● Task objective: Copy exactly the last part of the entries, starting from the line with "Where should I click to: Add" and including the final line.

● Entries shown:
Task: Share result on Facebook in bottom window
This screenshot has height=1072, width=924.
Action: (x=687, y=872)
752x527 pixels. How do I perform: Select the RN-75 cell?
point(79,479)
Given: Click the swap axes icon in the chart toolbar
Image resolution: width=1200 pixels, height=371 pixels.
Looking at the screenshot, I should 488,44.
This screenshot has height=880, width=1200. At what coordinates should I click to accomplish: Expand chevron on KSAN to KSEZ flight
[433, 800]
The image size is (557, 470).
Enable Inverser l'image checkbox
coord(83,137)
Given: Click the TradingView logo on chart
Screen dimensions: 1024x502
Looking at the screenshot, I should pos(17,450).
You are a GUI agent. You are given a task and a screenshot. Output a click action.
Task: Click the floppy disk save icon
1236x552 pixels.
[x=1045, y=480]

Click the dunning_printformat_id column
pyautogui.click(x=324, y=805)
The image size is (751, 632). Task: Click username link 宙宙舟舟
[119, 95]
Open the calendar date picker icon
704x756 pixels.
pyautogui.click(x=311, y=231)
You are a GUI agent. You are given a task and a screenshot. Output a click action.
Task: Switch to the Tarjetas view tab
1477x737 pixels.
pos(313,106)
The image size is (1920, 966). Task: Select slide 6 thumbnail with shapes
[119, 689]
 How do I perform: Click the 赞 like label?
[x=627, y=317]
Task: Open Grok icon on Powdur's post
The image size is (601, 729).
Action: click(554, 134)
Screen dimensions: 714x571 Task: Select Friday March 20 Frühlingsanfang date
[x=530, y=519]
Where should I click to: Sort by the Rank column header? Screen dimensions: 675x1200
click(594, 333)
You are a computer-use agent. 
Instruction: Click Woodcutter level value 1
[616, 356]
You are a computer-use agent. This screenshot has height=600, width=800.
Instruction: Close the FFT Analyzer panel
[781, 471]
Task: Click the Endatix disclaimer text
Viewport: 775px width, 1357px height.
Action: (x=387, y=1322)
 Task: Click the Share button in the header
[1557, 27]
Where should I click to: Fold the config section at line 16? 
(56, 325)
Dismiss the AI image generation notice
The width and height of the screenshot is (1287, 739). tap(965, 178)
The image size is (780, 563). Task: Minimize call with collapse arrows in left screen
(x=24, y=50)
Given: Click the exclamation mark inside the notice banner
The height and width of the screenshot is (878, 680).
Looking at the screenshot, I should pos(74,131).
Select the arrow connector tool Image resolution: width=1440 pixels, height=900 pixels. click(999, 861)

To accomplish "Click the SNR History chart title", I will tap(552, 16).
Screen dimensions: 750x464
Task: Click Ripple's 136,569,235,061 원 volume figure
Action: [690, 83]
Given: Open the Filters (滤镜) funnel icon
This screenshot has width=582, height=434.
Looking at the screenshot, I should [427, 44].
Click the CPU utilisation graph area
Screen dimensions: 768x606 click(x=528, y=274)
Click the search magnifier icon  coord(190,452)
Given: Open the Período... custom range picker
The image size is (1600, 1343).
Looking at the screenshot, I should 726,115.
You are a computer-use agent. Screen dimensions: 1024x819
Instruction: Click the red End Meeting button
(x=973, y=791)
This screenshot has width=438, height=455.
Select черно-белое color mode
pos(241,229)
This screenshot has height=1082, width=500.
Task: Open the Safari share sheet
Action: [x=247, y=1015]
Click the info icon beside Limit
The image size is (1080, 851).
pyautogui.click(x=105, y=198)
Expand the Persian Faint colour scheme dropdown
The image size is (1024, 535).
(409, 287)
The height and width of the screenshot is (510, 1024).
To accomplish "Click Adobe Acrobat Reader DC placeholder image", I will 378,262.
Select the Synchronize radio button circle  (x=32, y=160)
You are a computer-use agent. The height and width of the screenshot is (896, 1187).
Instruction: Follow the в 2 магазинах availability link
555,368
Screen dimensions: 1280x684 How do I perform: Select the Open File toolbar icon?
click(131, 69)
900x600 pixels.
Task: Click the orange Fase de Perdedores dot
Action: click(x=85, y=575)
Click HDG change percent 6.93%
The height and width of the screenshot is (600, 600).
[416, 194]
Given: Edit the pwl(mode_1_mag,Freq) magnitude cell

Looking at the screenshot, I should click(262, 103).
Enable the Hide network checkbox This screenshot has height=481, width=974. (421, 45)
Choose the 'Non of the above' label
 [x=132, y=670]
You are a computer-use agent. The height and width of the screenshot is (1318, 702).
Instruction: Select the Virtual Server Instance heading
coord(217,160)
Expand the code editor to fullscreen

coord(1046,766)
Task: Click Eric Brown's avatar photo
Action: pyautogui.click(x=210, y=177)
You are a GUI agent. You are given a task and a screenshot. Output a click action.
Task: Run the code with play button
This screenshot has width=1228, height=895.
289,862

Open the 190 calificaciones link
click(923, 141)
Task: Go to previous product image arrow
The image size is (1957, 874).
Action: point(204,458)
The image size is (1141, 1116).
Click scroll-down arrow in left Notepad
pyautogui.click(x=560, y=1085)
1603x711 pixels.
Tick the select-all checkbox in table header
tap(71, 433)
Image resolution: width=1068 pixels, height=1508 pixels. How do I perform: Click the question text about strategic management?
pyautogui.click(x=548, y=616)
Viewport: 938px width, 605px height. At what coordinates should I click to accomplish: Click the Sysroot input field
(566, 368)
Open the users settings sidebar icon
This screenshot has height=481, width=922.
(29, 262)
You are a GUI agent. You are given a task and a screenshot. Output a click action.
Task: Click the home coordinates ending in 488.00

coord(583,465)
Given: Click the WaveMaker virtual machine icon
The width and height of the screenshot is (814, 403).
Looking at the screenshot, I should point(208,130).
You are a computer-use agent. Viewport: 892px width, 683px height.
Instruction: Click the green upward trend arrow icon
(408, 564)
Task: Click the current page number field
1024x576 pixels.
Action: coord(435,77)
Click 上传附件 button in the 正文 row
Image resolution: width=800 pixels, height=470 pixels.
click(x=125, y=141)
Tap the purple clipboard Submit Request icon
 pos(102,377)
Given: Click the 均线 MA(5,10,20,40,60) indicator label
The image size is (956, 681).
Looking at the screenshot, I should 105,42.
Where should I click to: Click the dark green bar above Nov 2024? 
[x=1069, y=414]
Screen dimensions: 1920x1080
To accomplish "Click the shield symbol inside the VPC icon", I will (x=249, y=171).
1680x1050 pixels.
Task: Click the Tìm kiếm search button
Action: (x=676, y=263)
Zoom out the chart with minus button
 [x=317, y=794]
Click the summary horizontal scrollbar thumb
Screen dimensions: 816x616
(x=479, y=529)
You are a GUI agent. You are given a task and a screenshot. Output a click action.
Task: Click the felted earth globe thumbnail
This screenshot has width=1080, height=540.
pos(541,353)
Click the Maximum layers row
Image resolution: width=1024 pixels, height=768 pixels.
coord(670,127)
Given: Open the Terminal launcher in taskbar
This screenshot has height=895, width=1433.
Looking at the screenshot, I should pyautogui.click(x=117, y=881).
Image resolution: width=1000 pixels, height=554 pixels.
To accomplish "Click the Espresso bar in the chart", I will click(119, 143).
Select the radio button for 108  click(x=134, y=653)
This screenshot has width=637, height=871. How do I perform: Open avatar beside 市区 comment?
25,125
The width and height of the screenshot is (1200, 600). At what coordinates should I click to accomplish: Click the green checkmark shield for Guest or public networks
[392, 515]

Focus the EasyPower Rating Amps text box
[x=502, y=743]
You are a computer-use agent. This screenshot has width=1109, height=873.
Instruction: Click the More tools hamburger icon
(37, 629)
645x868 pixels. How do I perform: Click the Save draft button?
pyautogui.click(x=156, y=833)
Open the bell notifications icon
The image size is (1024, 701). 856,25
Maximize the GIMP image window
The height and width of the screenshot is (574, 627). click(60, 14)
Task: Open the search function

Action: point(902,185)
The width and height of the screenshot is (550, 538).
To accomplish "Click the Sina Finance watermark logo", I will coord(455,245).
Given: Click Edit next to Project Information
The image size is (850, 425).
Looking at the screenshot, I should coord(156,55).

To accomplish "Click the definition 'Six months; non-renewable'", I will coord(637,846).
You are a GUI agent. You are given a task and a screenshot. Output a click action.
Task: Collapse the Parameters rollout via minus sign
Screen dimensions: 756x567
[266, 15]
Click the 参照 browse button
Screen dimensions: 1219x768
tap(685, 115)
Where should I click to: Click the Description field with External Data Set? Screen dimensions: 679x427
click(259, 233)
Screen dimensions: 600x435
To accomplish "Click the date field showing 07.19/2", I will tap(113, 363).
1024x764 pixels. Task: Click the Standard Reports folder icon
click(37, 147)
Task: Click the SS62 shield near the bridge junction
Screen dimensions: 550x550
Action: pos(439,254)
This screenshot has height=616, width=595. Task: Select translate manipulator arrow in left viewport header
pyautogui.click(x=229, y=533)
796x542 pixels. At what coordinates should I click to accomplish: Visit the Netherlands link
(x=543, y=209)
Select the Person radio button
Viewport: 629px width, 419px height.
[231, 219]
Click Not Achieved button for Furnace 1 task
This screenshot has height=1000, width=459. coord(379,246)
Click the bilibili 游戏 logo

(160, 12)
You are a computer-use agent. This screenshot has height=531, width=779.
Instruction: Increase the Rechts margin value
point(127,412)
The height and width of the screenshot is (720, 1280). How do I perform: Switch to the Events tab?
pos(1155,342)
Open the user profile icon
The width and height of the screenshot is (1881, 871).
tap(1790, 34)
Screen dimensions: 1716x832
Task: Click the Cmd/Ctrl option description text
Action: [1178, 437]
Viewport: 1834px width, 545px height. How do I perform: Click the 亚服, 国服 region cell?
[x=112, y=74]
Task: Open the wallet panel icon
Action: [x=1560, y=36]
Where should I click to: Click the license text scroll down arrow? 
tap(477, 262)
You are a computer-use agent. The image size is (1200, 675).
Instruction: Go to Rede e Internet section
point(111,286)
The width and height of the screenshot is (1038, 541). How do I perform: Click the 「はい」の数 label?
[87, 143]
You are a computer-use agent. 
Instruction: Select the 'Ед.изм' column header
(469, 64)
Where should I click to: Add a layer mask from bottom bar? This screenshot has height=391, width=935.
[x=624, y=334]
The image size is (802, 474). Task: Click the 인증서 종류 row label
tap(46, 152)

● Task response:
Where should I click to: Add a layer mask from bottom bar? This screenshot has height=391, width=935.
[x=624, y=334]
The image size is (802, 474). Task: Click the 인증서 종류 row label
tap(46, 152)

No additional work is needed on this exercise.